Carter's dunk is a full step inside the free-throw line, and he's stretching out the best he can to complete the dunk. It doesn't mean it isn't a good dunk. It just looks like he strains quite a bit to finish.

Smith's dunk was better but still lacked a little luster. He's closer to the free-throw line than Carter, gives a little pump in front of his body and dunks it while still making it looked a bit strained. With White's dunk, the fact that he's so close to the free-throw line while still bringing the ball back behind his head and near his neck line shows just how easily he dunked with two hands.

I'm fine with White not advancing to the finals, especially after he couldn't complete his second round of dunks. The fact that he made the dunk above and missed long on two separate free-throw-line attempts (seriously, he over-jumped on two free throw line dunk attempts, with one of them coming on a windmill) showed me something I've never seen before -- a guy missing long on something like that.

Since expectations have become so high and unruly with the NBA dunk contest, I think we need another tweak or two to the current form of the competition. My first tweak would be to have six players in the first round (three from each conference is fine) with the top dunkers moving onto the finals, regardless of which conference they represent. We should have the two best dunkers in the finals, not just one from each conference so you have a guy in there by default.

The second tweak I would do is stop once you get the two finalists. Knowing you won't survive another 15 minutes could be huge for the psychological aspect of the contest. If you think there's a possibility of making up for a poor performance, then you might not try as hard. This could cause them to make sure they show their best dunks in the first round to try to get to the next stage of the contest.

But if they're using their best dunks, won't they be out of ideas for the finals when they finally come? This is the beauty of delaying the dunk contest's final round.

If you move the two finalists to competing on Sunday, you generate a ton of buzz and anticipation with the conclusion for the competition. But you don't just have them compete on Sunday; you have them finish the competition during halftime of the All-Star Game. I know a musical act is supposedly great because it's entertainment for everybody and you're trying to make a grandiose display to celebrate your sport; however, replacing it with the finale to the dunk contest allows you to celebrate the most athletic display of the sport.

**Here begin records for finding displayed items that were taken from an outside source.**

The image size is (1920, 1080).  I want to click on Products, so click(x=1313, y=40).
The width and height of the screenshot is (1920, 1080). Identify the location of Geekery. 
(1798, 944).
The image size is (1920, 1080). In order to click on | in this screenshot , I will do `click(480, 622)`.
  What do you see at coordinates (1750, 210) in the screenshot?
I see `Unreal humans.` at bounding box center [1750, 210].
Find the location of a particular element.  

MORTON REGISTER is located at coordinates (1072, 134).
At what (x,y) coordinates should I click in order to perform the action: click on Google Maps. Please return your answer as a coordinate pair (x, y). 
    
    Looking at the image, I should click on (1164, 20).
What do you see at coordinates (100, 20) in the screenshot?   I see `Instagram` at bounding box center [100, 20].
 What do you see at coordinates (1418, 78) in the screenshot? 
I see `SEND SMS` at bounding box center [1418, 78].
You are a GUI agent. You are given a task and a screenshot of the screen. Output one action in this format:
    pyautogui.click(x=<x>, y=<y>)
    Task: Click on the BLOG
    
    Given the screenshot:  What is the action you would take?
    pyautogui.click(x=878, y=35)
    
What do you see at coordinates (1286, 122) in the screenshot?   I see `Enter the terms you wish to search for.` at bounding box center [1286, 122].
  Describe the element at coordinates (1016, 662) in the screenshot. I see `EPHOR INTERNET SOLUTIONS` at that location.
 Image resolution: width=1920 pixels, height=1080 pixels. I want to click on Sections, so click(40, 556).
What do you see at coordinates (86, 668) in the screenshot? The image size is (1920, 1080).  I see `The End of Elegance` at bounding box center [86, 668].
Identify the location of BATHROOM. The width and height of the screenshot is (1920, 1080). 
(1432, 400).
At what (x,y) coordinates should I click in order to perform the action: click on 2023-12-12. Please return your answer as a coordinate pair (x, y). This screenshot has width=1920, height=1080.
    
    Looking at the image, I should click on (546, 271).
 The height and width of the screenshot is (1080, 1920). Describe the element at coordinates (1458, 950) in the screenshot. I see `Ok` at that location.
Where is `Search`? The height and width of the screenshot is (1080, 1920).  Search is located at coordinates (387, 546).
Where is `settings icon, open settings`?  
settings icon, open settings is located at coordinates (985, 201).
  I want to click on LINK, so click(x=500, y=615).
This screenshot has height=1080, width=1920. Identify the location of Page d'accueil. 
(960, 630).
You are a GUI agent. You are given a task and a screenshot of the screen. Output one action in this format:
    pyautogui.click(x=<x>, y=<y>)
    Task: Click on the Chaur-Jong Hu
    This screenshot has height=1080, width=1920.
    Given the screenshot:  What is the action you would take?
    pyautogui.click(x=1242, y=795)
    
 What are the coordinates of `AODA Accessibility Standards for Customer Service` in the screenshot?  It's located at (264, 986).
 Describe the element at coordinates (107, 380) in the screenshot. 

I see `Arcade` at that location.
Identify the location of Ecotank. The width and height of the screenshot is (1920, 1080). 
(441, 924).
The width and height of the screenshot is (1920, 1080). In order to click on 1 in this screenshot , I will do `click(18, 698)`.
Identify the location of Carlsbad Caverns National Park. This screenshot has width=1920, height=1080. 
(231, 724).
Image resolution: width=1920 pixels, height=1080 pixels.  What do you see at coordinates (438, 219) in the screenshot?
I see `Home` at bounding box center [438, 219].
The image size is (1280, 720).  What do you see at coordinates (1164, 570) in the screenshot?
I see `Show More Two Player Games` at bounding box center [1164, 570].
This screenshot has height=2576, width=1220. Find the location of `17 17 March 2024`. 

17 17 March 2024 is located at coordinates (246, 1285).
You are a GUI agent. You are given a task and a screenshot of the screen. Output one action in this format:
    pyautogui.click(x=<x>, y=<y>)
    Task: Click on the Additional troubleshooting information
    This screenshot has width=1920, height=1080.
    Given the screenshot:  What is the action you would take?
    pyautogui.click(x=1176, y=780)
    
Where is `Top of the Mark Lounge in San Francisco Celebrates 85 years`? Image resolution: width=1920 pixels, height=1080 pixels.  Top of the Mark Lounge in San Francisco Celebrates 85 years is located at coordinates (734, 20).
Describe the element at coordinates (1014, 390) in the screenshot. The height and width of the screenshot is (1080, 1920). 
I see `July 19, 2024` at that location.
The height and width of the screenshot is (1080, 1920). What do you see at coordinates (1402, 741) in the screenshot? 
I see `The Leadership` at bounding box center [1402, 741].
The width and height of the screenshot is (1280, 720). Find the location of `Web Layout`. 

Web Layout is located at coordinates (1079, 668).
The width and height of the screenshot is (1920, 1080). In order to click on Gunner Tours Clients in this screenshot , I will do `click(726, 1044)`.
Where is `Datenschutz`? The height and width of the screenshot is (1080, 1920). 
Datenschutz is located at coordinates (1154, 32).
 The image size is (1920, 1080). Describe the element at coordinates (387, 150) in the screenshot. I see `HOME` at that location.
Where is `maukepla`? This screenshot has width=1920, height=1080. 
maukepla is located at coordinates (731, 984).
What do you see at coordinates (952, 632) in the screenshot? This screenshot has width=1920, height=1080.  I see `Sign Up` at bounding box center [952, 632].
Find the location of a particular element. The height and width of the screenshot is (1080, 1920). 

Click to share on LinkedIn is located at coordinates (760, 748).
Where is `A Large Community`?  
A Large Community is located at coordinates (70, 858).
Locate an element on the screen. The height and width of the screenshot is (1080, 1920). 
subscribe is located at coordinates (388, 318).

By putting the dunk finale at halftime of the game, you give the finalists roughly 20 hours to come up with fresh ideas and a routine to top their competitor. You wouldn't see guys running out of ideas. When Royce Young asked the contestants what they had in store if they made it to the finals, there wasn't a big plan to wow the sport. Give them almost a full day to figure it out, and you'd probably get something pretty spectacular.

The James White free-throw dunk is a perfect example of the contest's improbable understanding among all fans. The fact that there was such a wide range of emotions from a dunk we hadn't really seen tells you everything you need to know about expectations with the contest. People want to see the impossible.

Move the finals of the contest to halftime in front of all the All-Stars on Sunday and an incredibly large stage, and then you'll allow the creativity within the contest to blossom into an event that people revere again. You'll allow the dunkers to re-measure their competition and try to one-up each other even further.

After all, part of the beauty and the drama of the event is building up suspense to expect the unreal. Delaying the gratification of the finale could greatly accomplish that.